Question

A hollow glass stopper of relative density 2.5 just sinks in water. The ratio of volume of cavity to that of stopper is

• A. 1:2
• B. 3:5
• C. 1:5
• D. 3:2

Hint:

For hollow objects, "just sinks" implies \( \text{Relative Density of material} \times V_{\text{material}} = V_{\text{total}} \). Here, \( 2.5 V_m = V_m + V_c \), which directly leads to \( 1.5 V_m = V_c \). \

Answer 1

The Correct Option is D

Step 1: Understanding the Question:
A "just sinking" object has an average density equal to the density of the fluid (water).
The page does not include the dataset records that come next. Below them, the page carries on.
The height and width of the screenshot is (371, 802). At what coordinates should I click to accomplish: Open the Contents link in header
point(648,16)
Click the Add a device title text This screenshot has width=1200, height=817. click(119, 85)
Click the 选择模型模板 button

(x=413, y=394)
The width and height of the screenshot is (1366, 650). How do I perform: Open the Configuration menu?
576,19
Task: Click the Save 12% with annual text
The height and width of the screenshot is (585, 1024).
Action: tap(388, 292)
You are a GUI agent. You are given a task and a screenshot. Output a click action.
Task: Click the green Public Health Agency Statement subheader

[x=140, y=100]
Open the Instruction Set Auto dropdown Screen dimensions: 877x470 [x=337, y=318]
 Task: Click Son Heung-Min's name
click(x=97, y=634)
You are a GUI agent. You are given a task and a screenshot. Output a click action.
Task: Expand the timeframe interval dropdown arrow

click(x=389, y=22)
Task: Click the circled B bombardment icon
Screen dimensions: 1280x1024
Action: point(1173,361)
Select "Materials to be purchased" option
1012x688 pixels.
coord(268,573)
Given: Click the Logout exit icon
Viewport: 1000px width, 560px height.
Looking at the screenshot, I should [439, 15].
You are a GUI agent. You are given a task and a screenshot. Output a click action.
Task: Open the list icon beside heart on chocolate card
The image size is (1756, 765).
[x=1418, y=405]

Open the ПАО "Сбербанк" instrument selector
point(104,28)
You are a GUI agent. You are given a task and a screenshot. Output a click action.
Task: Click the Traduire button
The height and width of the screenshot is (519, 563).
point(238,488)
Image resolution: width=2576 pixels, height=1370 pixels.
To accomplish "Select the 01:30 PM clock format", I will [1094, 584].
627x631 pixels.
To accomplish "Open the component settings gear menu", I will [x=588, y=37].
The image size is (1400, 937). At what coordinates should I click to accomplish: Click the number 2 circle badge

We need to find the ratio of the cavity volume ($V_c$) to the material volume of the stopper ($V_m$). \

Step 2: Key Formula or Approach:
For an object to just sink, the total weight must equal the buoyancy force: \[ W = B \Rightarrow \rho_{\text{avg}} V_{\text{total}} g = \rho_w V_{\text{total}} g \Rightarrow \rho_{\text{avg}} = \rho_w \] \

Step 3: Detailed Explanation:
Let \( V_c \) be the volume of the cavity and \( V_m \) be the volume of the glass material. The total volume \( V_t = V_m + V_c \). The mass of the stopper is purely from the glass material: \( m = \rho_g V_m \). Given relative density of glass is 2.5, so \( \rho_g = 2.5 \rho_w \). \ For "just sinking": \[ \text{Weight of stopper} = \text{Buoyancy force} \] \[ \rho_g V_m g = \rho_w V_t g \] \[ (2.5 \rho_w) V_m = \rho_w (V_m + V_c) \] \[ 2.5 V_m = V_m + V_c \] \[ 1.5 V_m = V_c \] \[ \frac{V_c}{V_m} = \frac{1.5}{1} = \frac{3}{2} \] \

Step 4: Final Answer:
The ratio of the volume of the cavity to the material volume of the stopper is 3:2. \